Leave the pictures behind and repeat all the entries exactly.
+++ Provided data +++
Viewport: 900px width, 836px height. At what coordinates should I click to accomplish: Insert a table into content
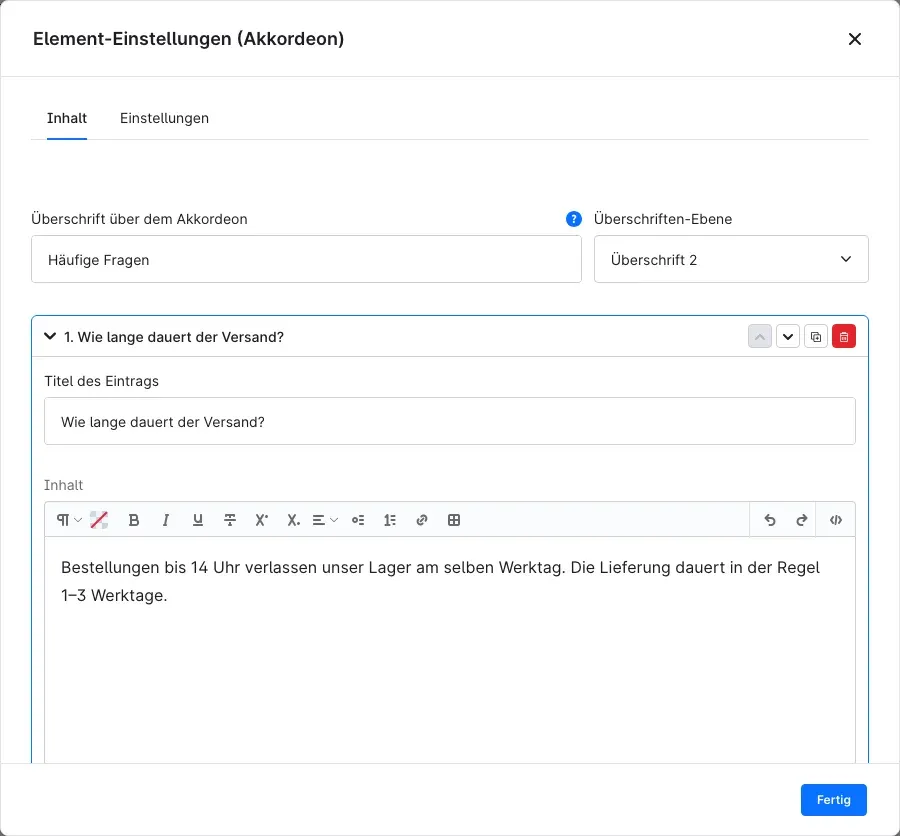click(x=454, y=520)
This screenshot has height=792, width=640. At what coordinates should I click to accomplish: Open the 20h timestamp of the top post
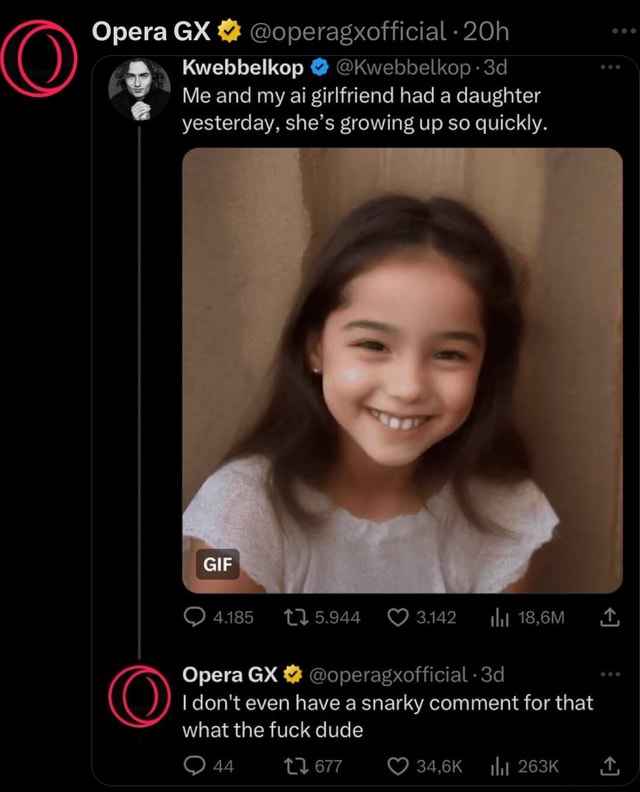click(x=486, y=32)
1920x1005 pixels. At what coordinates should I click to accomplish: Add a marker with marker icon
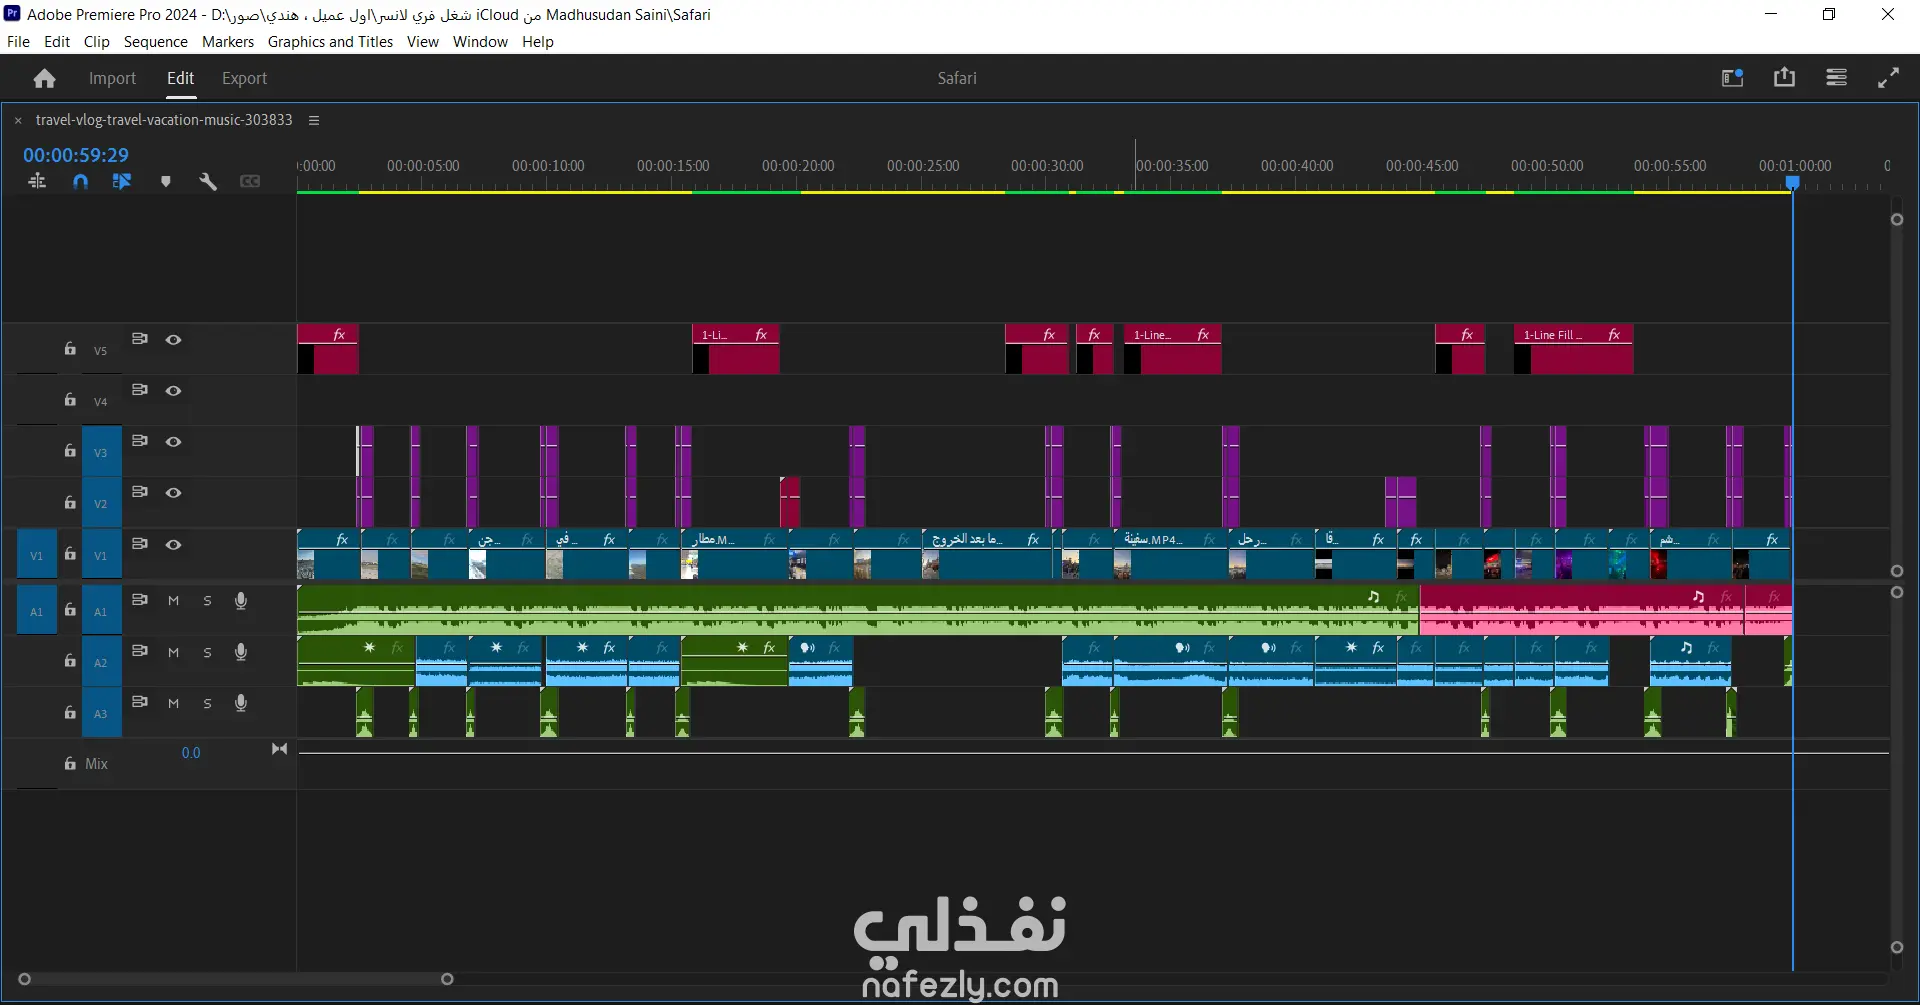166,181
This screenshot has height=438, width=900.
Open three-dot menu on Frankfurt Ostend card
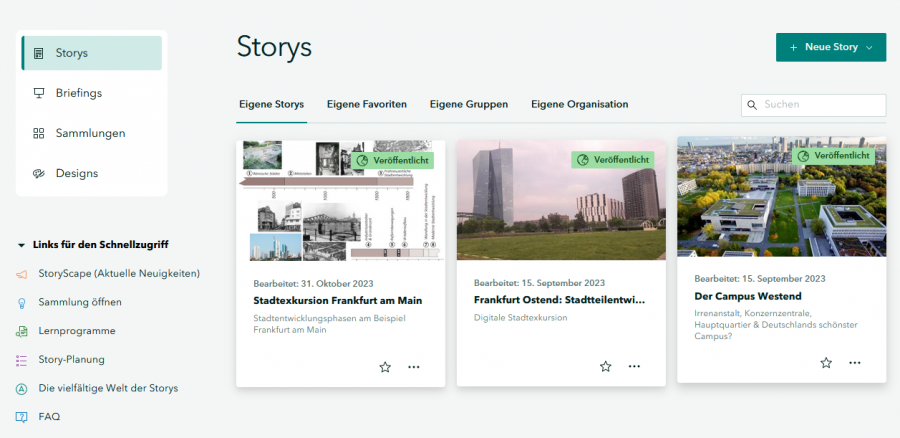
+++
Written solution:
Viewport: 900px width, 836px height. At what coordinates should I click to accomplish: Insert a table into content
click(x=454, y=520)
This screenshot has height=792, width=640. At what coordinates should I click to accomplish: Open the 20h timestamp of the top post
click(x=486, y=32)
1920x1005 pixels. At what coordinates should I click to accomplish: Add a marker with marker icon
166,181
This screenshot has height=438, width=900.
Open three-dot menu on Frankfurt Ostend card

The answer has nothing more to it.